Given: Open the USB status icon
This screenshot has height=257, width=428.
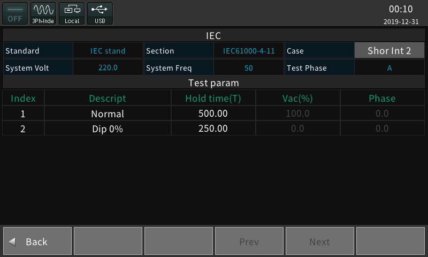Looking at the screenshot, I should pyautogui.click(x=100, y=13).
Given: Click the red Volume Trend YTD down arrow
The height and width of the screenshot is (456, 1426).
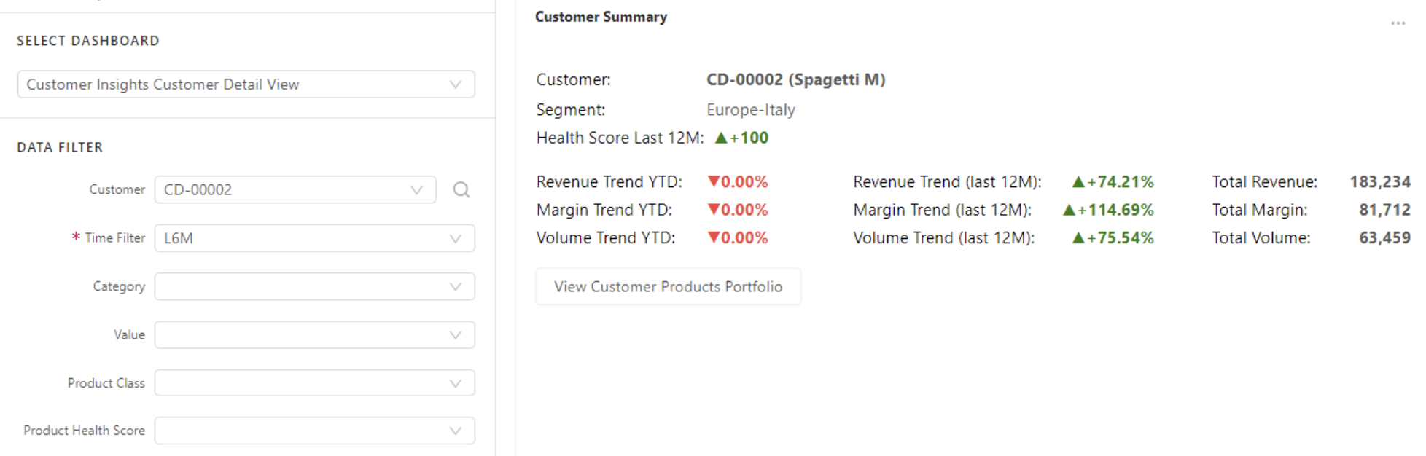Looking at the screenshot, I should point(714,237).
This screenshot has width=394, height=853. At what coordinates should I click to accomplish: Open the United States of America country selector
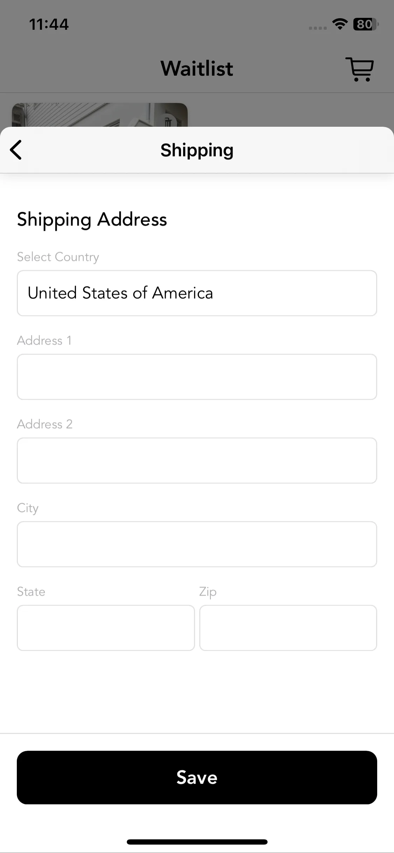(197, 293)

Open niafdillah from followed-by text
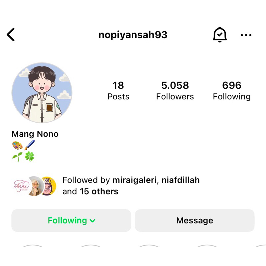click(x=181, y=180)
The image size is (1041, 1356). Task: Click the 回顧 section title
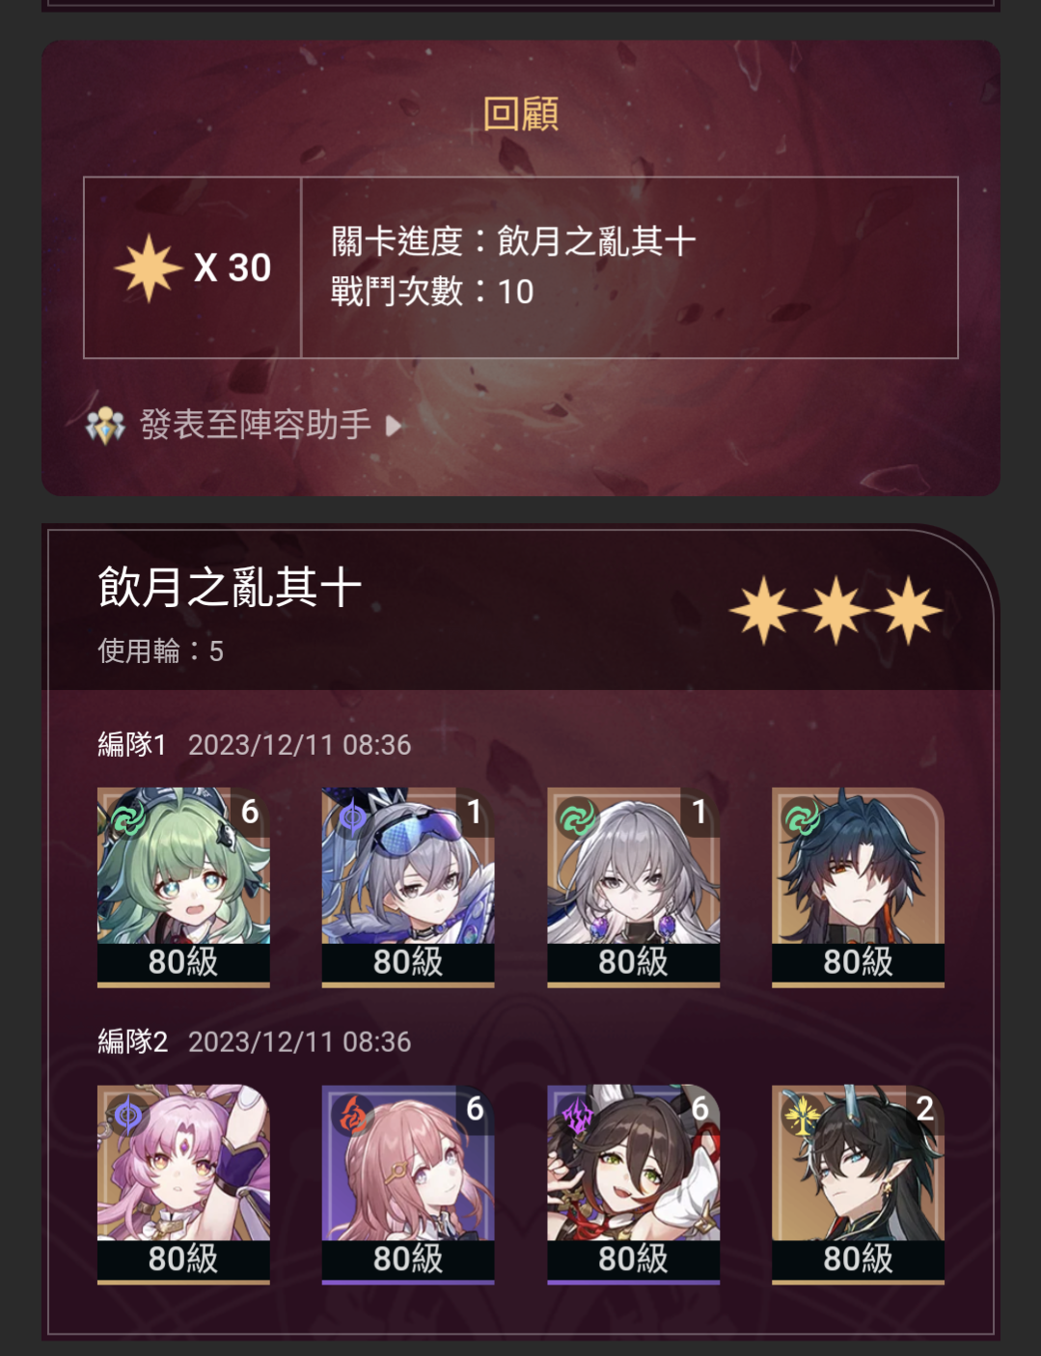[x=521, y=114]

____________________

→ AIM OF THE EXERCISE
Print each record exactly as it stands, leaving the images out.

→ TASK SOLUTION
Given: Open the USB status icon
This screenshot has height=257, width=428.
Looking at the screenshot, I should pyautogui.click(x=100, y=13).
Given: Click the red Volume Trend YTD down arrow
The height and width of the screenshot is (456, 1426).
Looking at the screenshot, I should point(714,237).
This screenshot has width=394, height=853. At what coordinates should I click to accomplish: Open the United States of America country selector
(197, 293)

Open niafdillah from followed-by text
click(x=181, y=180)
The image size is (1041, 1356). Task: Click the 回顧 section title
[x=521, y=114]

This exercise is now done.